Furthermore, we have validated the computational efficiency of OpenAnnotateApi, demonstrating its ability to efficiently process large-scale regions within a short timeframe. We collected over 500, 000 candidate silencer elements from SilencerDB (Zeng et al. 2021), with an average length of approximately 113 base pairs. The results indicate that annotating the accessibility of these 500, 000 regions can be completed in around 7 minutes. Annotating approximately 200, 000 regions per-base takes about 20 minutes. This efficiency represents a significant improvement compared to other annotation tools, such as CistromeDB (Zheng et al. 2019), which can annotate chromatin accessibility for only one genomic region at a time. To annotate genomic regions of such scale with CistromeDB, manual submissions would be required tens of thousands of times, each consuming several seconds of computing time. This computational efficiency falls significantly short compared to OpenAnnotateApi. We also verified the efficiency advantages of OpenAnnotateApi over web server in various scenarios (Supplementary Text S7 and Supplementary Fig. S7). This efficiency and computational capability form the foundational basis for its successful application in various other research domains (Supplementary Texts S7 and S9; Supplementary Figs S5 and S7).

4 Conclusion and discussion

In conclusion, OpenAnnotateApi comprises two toolkits, the R version and Python version, operating together as the command-line iteration of OpenAnnotate, which efficiently annotates chromatin accessibility signals across diverse biosample types. Besides, OpenAnnotateApi holds extensive applicability, particularly in single-cell data analysis. First, computer scientists can integrate openness scores from OpenAnnotateApi into models to predict and discover regulatory elements, and even construct regulatory networks. Second, openness scores provide valuable external information aiding single-cell data analysis. Third, openness scores offer a framework for interpreting and analyzing extensive genetic data from large-scale genome-wide association studies (Supplementary Text S4).

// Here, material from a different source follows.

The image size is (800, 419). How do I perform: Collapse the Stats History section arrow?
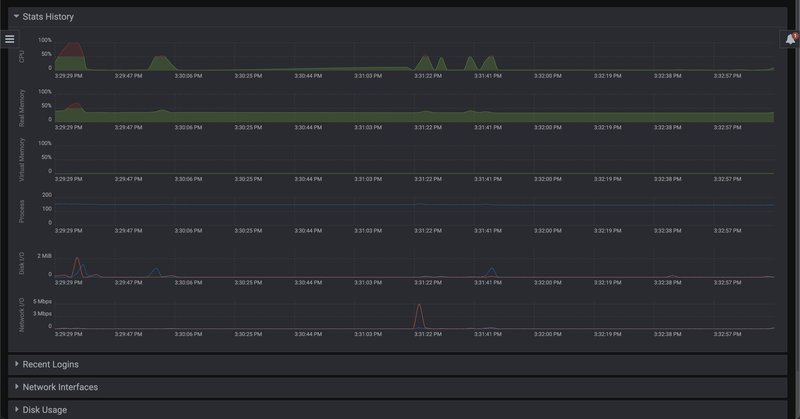click(16, 16)
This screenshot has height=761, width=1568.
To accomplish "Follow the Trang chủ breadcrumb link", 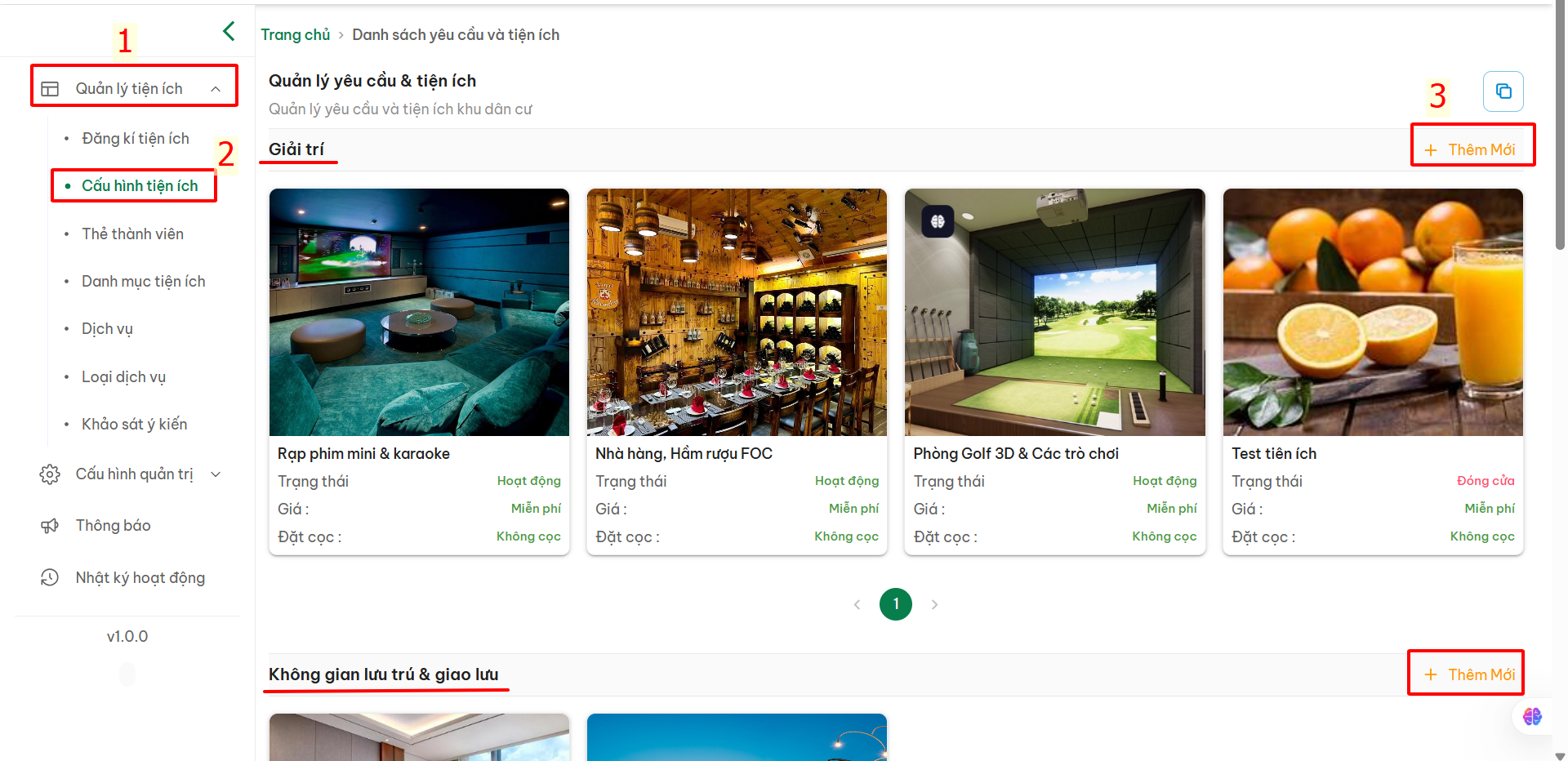I will 295,35.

For future versions, OpenAnnotateApi has two potential directions for improvement. Firstly, with the advancement of multi-omics sequencing technologies, we are considering integrating DNA methylation data into OpenAnnotateApi in the future, aiming to annotate chromatin accessibility and methylation levels on a genome-wide scale. This will lead to a more exhaustive tool for annotating the epigenomic landscape. Secondly, with the advancements in single-cell and spatial sequencing technology, we contemplate incorporating single-cell scale chromatin accessibility data and organ-scale spatial epigenomic data into OpenAnnotateApi and OpenAnnotate, for a more comprehensive annotation of cellular chromatin accessibility across diverse tissues and cell types. We anticipate that OpenAnnotateApi will serve as a practical tool to facilitate the deciphering of gene regulatory patterns, exploration of cellular heterogeneity, and contribute to a deeper comprehension of the mechanisms underlying the development of human diseases.

Supplementary data

Supplementary data are available at Bioinformatics Advances online.

Conflict of interest

None declared.

Funding

This work was supported by the National Key Research and Development Program of China [2021YFF1200902 to R.J., 2023YFF1204802 to R.J.]; the National Natural Science Foundation of China [62203236 to S.C., 62273194 to R.J.]; the Fundamental Research Funds for the Central Universities, Nankai University [63231137 to S.C.]; and the Young Elite Scientists Sponsorship Program by China Association for Science and Technology grant [2023QNRC001 to S.C.].

Data availability

The data underlying this article are available in the article and in its online supplementary material.